President Trump is not leading, according to former Vice President Joe Biden. "We are living through a battle for the soul of this nation," Biden wrote in an op-ed for The Atlantic - and Trump is not up to the task. The former vice president, like many Americans, is dismayed by Trump's response to the violence that transpired in Charlottesville, VA a few weekends ago. One young woman died in that confrontation between white supremacists and counter protesters. Trump, critics say, fumbled his message condemning the racist neo-Nazi groups.
By calling out "many sides," and then "both sides" in his rebuke of the violence, Trump did more to confuse than unite, Biden insists.
Today we have an American president who has publicly proclaimed a moral equivalency between neo-Nazis and Klansmen and those who would oppose their venom and hate.
We have an American president who has emboldened white supremacists with messages of comfort and support.
This is a moment for this nation to declare what the president can’t with any clarity, consistency, or conviction: There is no place for these hate groups in America. Hatred of blacks, Jews, immigrants—all who are seen as “the other”—won’t be accepted or tolerated or given safe harbor anywhere in this nation. (The Atlantic)

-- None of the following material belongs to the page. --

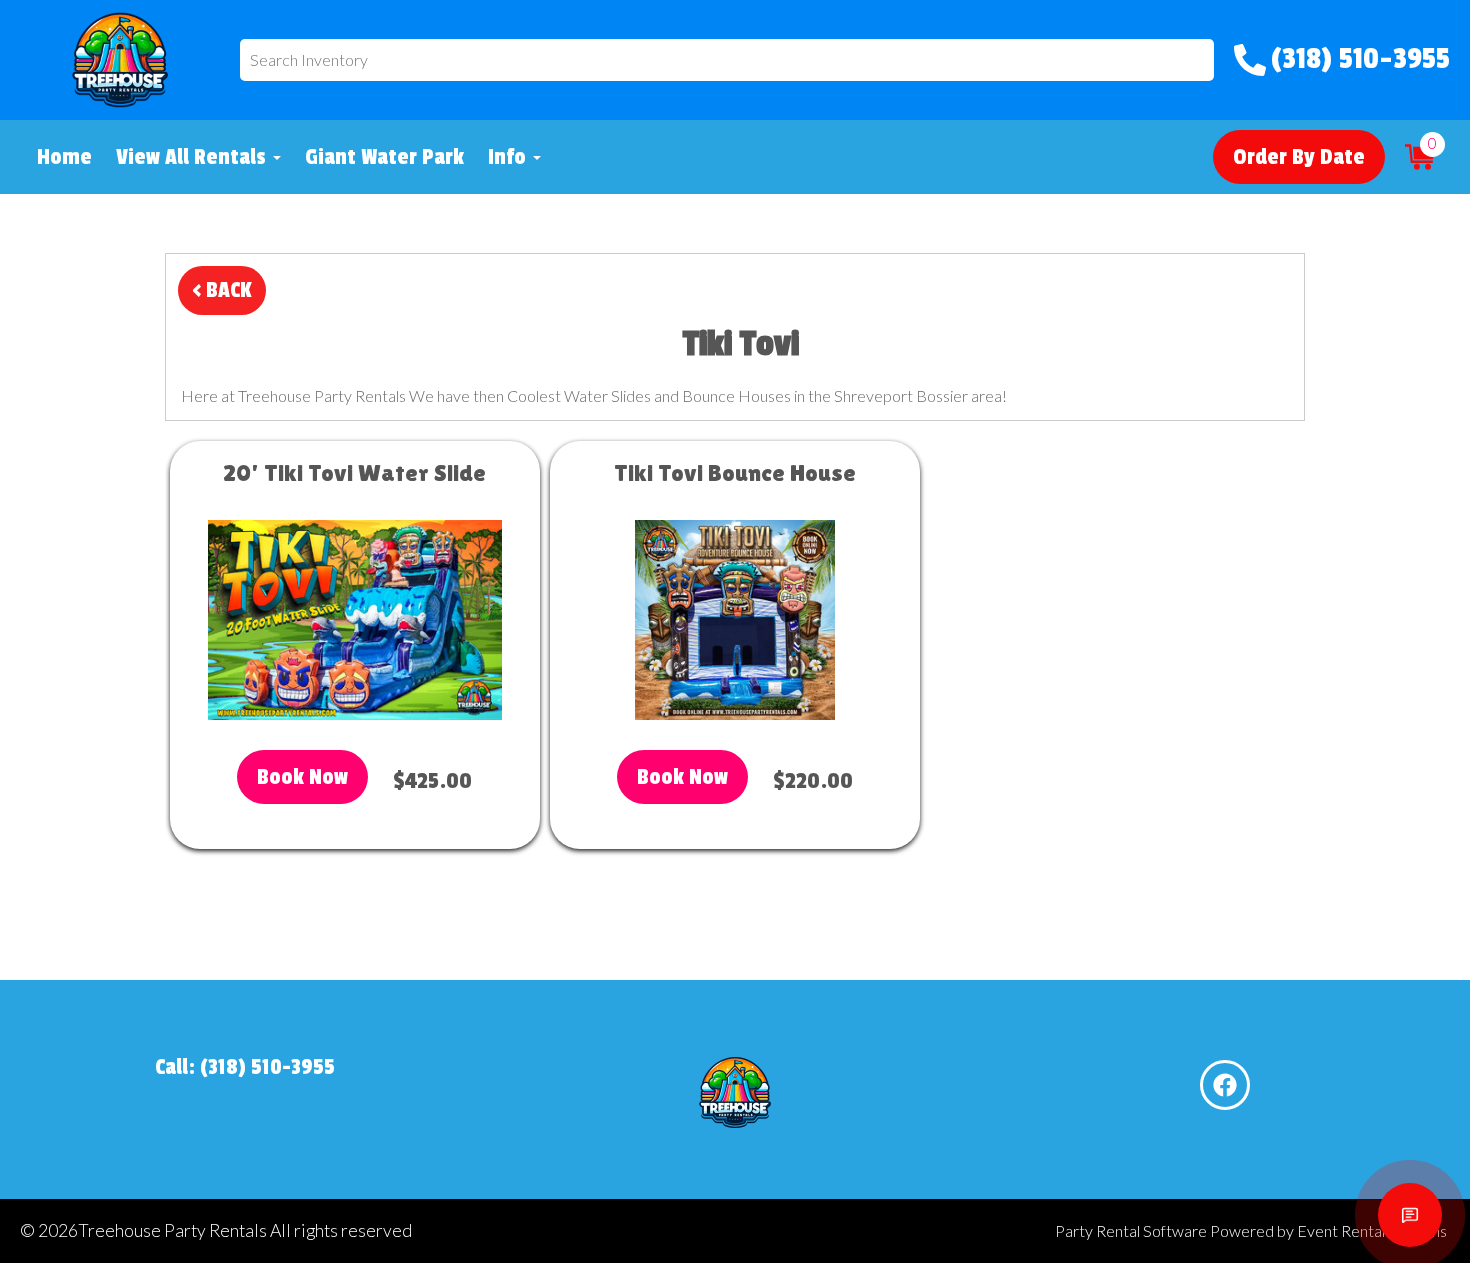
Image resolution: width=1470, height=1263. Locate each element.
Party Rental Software (1131, 1230)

The Atlantic's Washington Bureau Chief called Biden's piece a "powerful rebuke."
Just hours after the op-ed published, more violence erupted on the Berkeley College campus in California, when leftist Antifa protesters attacked a group of right wingers. They threw punches, smoke bombs, and shot off pepper spray at anyone who disagreed with their ideology.
Does this display of violence, horrible as it is, justify Trump's "both sides" remark?